#### What is expected
Locate every line in the records that contains the string "label" and copy each one. Matching is case-sensitive.

#### Given data
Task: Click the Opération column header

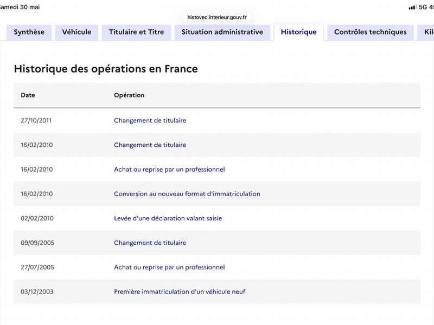Action: point(129,95)
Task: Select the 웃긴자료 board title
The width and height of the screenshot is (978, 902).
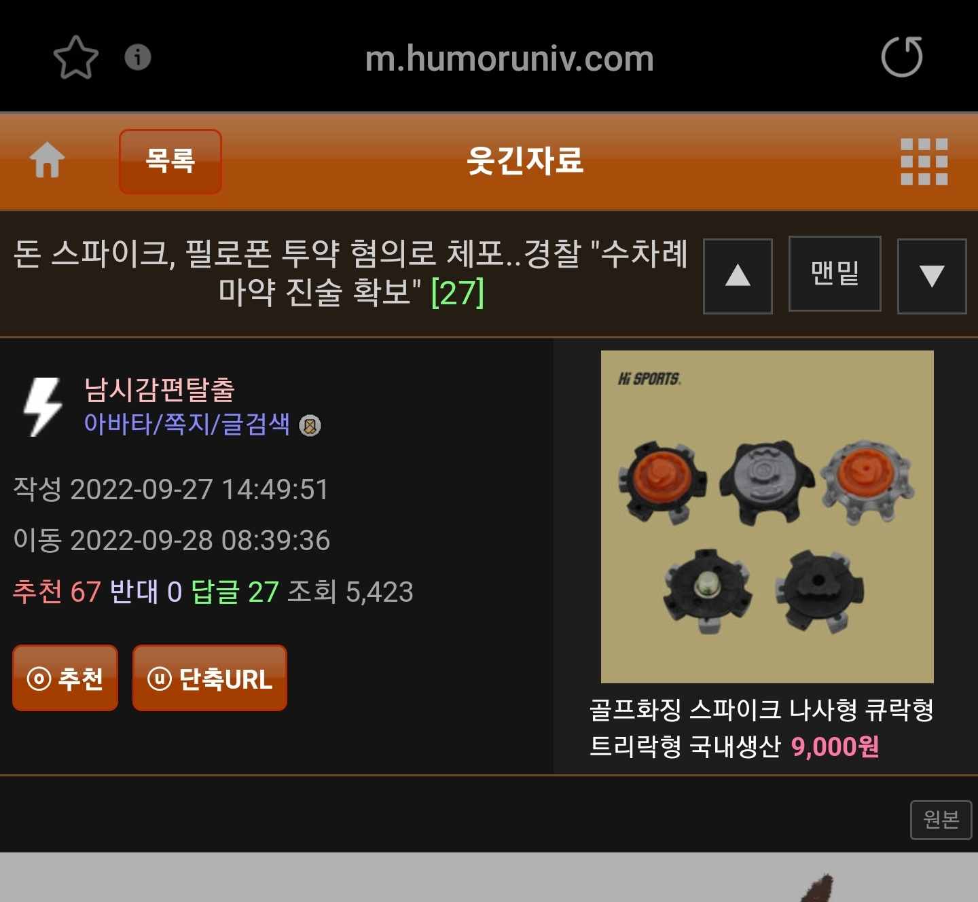Action: point(525,161)
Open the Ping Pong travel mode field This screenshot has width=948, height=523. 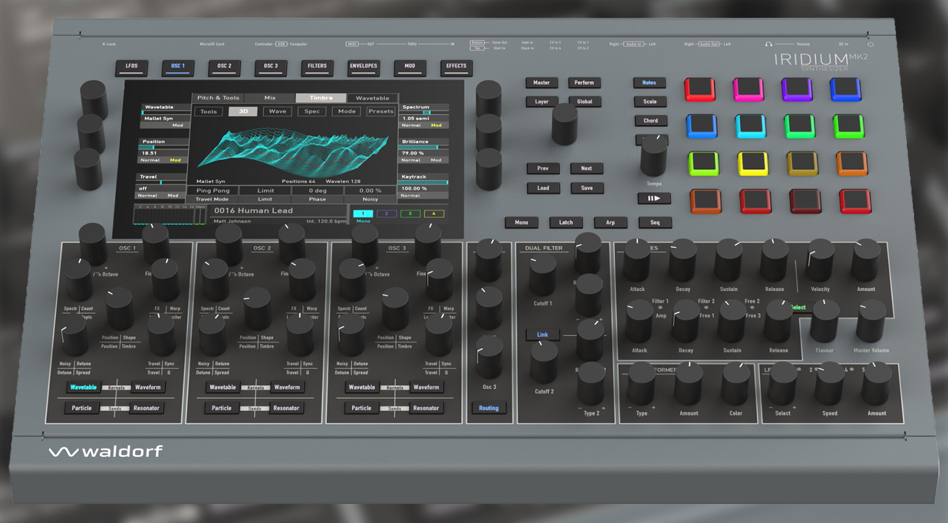pos(213,191)
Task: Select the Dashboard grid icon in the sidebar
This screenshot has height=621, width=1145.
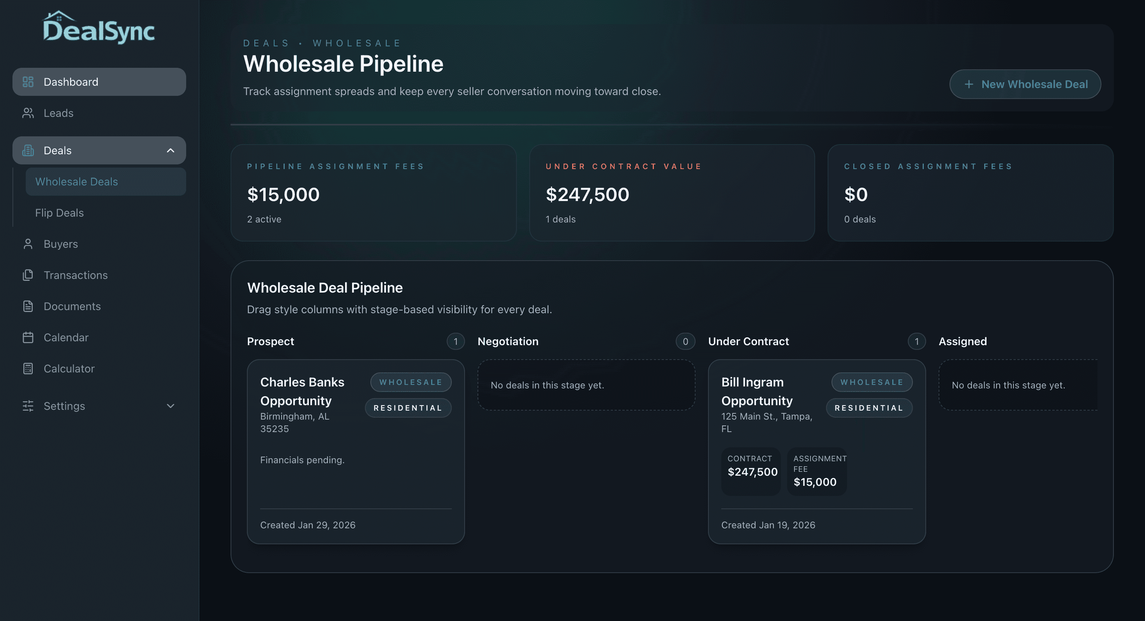Action: point(28,82)
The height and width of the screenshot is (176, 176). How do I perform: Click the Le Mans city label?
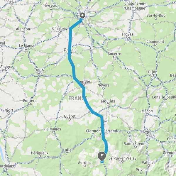click(26, 45)
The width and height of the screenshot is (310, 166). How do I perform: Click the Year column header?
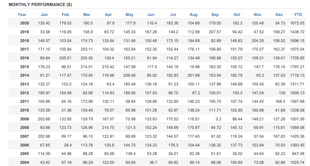click(x=22, y=15)

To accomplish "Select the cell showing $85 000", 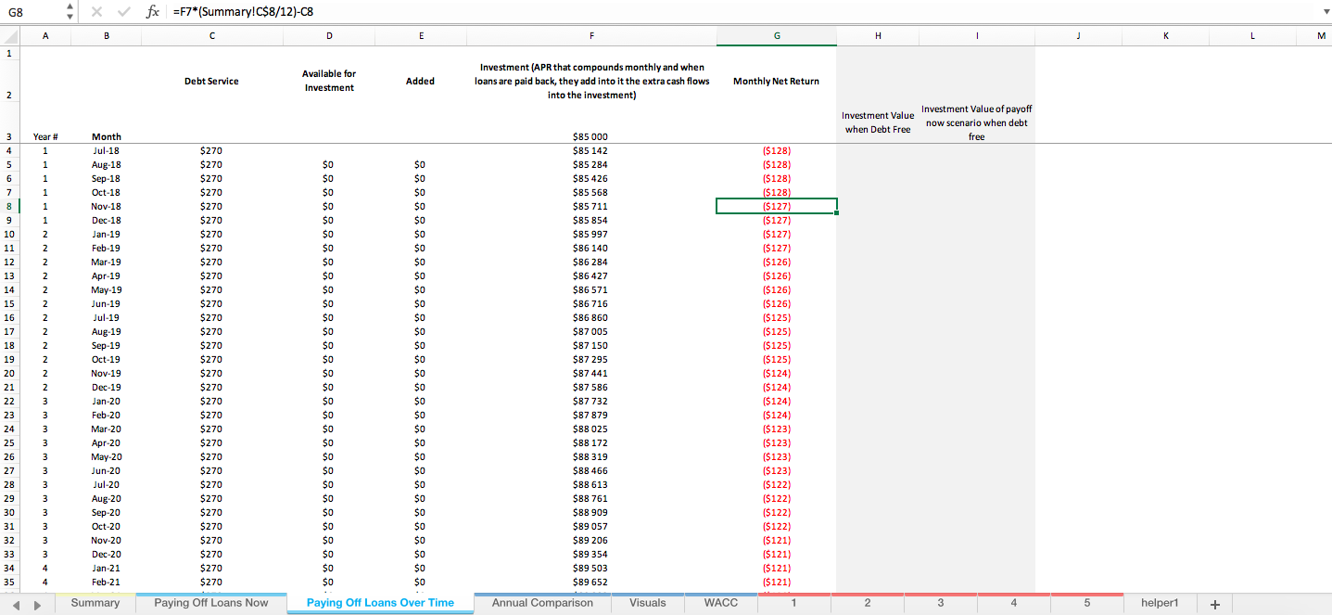I will (591, 136).
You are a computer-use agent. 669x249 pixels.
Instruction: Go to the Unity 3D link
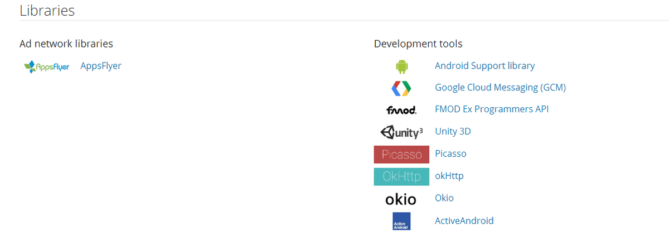tap(453, 132)
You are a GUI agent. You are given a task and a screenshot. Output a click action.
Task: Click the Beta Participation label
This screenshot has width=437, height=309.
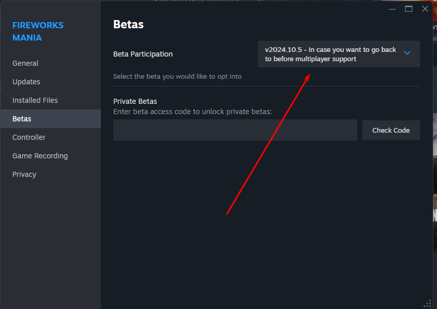click(143, 53)
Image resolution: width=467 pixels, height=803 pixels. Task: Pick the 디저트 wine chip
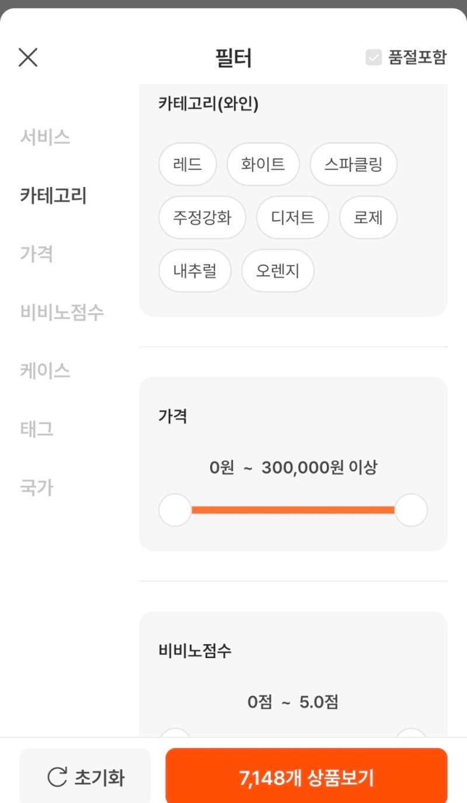pos(292,218)
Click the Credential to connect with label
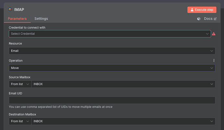 27,27

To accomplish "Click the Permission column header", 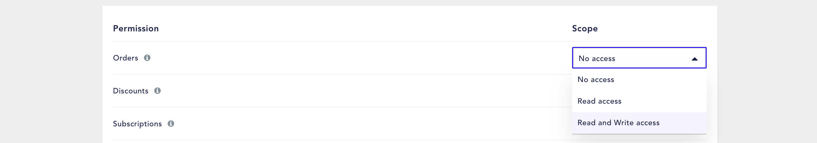I will (x=136, y=29).
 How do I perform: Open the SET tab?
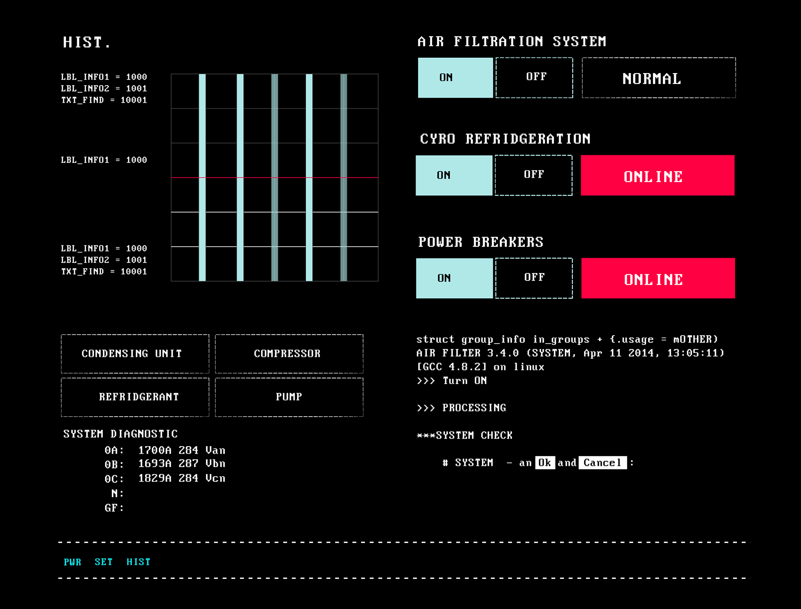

#### Result for this exercise
The height and width of the screenshot is (176, 176). How do I perform: Click the Le Mans city label?
Task: Click the Beta Participation label
Click the Credential to connect with label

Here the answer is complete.